2. Which of the following ISO standard defines file systems and protocol for exchanging data between optical disks?

   • ISO 9660
   • ISO/IEC 13940
   • ISO 9060
   • IEC 3490

3. Lynne receives the following email:

   Dear [email protected]! We are sorry to inform you that your ID has been temporarily frozen due to incorrect or missing information saved at 2016/11/10 20:40:24

   You have 24 hours to fix this problem or risk to be closed permanently!

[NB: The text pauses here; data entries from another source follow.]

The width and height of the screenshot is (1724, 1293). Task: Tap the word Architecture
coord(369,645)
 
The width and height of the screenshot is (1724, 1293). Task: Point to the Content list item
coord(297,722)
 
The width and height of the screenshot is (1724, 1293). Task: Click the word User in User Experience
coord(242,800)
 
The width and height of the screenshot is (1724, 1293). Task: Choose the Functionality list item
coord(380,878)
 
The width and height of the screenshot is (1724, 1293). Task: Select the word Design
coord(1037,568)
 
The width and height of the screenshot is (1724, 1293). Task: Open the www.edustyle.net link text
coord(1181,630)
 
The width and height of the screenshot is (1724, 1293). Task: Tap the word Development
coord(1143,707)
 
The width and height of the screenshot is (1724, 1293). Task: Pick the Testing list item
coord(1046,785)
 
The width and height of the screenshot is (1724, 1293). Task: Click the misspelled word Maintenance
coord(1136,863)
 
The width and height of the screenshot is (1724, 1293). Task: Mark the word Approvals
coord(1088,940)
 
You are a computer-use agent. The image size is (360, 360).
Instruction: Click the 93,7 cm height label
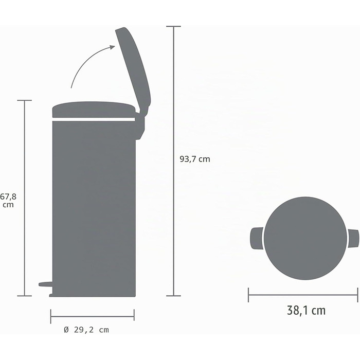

   To proceed Please Connect >> My Apple ID

   Thank You The link to My Apple ID shows http://byggarbetsplatsen.se/backup/signon/

   What type of attack is this?

   • Mail Bombing
   • Phishing
   • Email Spamming
   • Email Spoofing

4. What value of the “Boot Record Signature” is used to indicate that the boot-loader exists?

   • AA55
   • 00AA
   • AA00
   • A100

5. Which of the following is a MAC-based File Recovery Tool?

   • VirtualLab
   • GetDataBack
   • Cisdem DataRecovery 3
   • Smart Undeleter

6. Smith, an employee of a reputed forensic investigation firm, has been hired by a private organization to investigate a laptop that is suspected to be involved in the hacking of the organization’s DC server. Smith wants to find all the values typed into the Run box in the Start menu. Which of the following registry keys will Smith check to find the above information?

   • TypedURLs key
   • MountedDevices key
   • UserAssist Key
   • RunMRU key

7. When analyzing logs, it is important that the clocks of all the network devices are synchronized. Which protocol will help in synchronizing these clocks?

   • UTC
   • PTP
   • Time Protocol
   • NTP

8. An International Mobile Equipment Identifier (IMEI) is a 15-digit number that indicates the manufacturer, model type, and country of approval for GSM devices. The first eight digits of an IMEI number that provide information about the model and origin of the mobile device is also known as:

   • Type Allocation Code (TAC)
   • Integrated Circuit Code (ICC)
   • Manufacturer Identification Code (MIC)
   • Device Origin Code (DOC)

9. Which of the following is NOT an anti-forensics technique?

   • Data Deduplication
   • Steganography
   • Encryption
   • Password Protection

10. Rusty, a computer forensics apprentice, uses the command nbtstat –c while analyzing the network information in a suspect system. What information is he looking for?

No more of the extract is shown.